The mayor of the province consisting of one town, 15 communities and 59 villages declared that 3 out of 27 public schools will be fully renovated by the end of August.
“Next year we’re rehabilitating toilets in two other schools and the toilets will be brought inside the building in six other schools. So, for the most part, there won’t be an alarming situation in the province,” said the mayor. On the other hand, he also emphasized the fact that society’s awareness of water usage is critically low: “In some schools new toilets were recently installed without water because the project writers who asked for co-founding never mentioned that vital addition in the project budget. So, basically, we have new toilets without water,” he commented.

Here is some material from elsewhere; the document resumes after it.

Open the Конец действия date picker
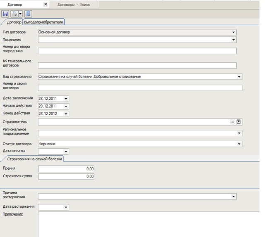The height and width of the screenshot is (237, 269). point(66,114)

Simon Gabrichidze stated that there are many components of the same problem that neither the government nor schools are aware of. “On the one hand, it’s a systemic flaw that a random school might say that the local municipality and the Ministry of Education are responsible for the water issues and on the other hand, the local government might think that it’s the school’s and the ministry’s joint duty. We even asked the directors to whom they should address and they didn’t know the answer,” he said.
During his survey, Simon Gabrichidze found cases of defective rehabilitations as well. For instance, in the city of Akhmeta in the Kakheti region, the pipes had been repaired but local residents still weren’t getting any water. Georgia’s rural communities are in desperate need of clean and safe drinking water, but what’s unfortunate is that most of them are unaware of their own needs and rights concerning water.